_Task to carry out:_ Which lines of the entries below run from the one holding "The width and height of the screenshot is (1916, 934)." to the one holding "Select the 'Removed'", inclusive? Set down exactly those lines and no others.

Records to process section start

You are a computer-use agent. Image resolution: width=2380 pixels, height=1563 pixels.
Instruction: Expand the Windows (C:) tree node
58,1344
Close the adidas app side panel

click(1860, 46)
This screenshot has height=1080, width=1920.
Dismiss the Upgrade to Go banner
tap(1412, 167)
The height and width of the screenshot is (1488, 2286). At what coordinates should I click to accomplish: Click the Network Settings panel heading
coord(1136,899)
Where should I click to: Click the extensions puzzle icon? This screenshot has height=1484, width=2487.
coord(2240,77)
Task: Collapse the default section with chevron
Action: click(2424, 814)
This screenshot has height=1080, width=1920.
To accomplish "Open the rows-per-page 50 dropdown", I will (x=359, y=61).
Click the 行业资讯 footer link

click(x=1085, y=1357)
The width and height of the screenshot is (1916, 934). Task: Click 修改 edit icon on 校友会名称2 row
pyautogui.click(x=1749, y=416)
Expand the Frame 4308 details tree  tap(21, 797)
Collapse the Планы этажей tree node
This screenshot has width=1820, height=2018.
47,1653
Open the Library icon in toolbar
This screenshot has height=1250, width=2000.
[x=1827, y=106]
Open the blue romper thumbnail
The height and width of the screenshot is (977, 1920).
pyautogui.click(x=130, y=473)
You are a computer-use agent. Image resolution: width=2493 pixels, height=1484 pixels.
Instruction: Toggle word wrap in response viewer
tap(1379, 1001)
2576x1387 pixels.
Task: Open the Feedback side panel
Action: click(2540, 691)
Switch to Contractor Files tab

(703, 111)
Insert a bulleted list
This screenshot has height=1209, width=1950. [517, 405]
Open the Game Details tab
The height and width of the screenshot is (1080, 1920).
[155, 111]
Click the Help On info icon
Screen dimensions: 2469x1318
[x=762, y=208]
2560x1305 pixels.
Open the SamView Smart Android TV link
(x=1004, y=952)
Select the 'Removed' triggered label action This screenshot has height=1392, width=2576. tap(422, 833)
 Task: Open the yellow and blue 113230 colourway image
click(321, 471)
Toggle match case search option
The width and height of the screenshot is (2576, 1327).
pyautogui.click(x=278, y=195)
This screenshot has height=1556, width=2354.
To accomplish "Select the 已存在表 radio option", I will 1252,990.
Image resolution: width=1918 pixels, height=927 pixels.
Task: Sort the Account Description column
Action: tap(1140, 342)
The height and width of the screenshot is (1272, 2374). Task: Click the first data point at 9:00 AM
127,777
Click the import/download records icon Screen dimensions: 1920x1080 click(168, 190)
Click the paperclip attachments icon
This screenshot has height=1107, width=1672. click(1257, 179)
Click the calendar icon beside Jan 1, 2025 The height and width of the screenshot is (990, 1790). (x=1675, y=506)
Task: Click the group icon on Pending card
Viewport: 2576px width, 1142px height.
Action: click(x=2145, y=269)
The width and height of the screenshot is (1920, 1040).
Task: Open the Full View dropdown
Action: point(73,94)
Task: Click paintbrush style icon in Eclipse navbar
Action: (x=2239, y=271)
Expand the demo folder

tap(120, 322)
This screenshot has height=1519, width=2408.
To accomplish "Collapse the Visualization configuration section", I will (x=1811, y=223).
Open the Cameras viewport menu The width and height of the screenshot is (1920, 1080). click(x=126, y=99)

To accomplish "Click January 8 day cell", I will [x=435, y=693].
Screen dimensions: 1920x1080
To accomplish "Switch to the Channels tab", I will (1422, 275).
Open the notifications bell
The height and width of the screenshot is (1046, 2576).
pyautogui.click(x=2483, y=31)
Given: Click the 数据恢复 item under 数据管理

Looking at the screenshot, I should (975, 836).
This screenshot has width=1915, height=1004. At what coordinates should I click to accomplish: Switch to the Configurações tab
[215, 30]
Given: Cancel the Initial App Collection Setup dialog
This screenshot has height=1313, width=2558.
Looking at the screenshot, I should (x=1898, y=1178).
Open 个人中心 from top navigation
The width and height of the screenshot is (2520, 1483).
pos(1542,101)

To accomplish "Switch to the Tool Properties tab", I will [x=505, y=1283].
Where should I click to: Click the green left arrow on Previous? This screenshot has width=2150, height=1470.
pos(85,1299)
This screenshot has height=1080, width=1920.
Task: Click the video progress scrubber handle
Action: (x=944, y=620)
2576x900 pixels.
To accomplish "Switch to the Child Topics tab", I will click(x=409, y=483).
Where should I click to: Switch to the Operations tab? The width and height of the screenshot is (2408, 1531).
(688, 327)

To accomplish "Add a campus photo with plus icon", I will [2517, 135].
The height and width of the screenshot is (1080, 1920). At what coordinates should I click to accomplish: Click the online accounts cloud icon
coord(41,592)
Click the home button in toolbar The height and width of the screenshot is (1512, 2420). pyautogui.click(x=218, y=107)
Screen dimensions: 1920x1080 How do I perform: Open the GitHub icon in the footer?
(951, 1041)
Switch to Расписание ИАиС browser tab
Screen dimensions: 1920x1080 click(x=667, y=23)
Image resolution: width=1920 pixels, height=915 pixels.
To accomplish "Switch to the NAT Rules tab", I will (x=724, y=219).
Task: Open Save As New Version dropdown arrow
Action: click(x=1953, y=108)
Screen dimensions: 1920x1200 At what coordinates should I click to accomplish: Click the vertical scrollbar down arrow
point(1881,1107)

Records to process section end

_Answer space:_
The width and height of the screenshot is (1916, 934). Task: Click 修改 edit icon on 校友会名称2 row
pyautogui.click(x=1749, y=416)
Expand the Frame 4308 details tree  tap(21, 797)
Collapse the Планы этажей tree node
This screenshot has width=1820, height=2018.
47,1653
Open the Library icon in toolbar
This screenshot has height=1250, width=2000.
[x=1827, y=106]
Open the blue romper thumbnail
The height and width of the screenshot is (977, 1920).
pyautogui.click(x=130, y=473)
You are a computer-use agent. Image resolution: width=2493 pixels, height=1484 pixels.
Instruction: Toggle word wrap in response viewer
tap(1379, 1001)
2576x1387 pixels.
Task: Open the Feedback side panel
Action: click(2540, 691)
Switch to Contractor Files tab

(703, 111)
Insert a bulleted list
This screenshot has height=1209, width=1950. [517, 405]
Open the Game Details tab
The height and width of the screenshot is (1080, 1920).
[155, 111]
Click the Help On info icon
Screen dimensions: 2469x1318
[x=762, y=208]
2560x1305 pixels.
Open the SamView Smart Android TV link
(x=1004, y=952)
Select the 'Removed' triggered label action This screenshot has height=1392, width=2576. tap(422, 833)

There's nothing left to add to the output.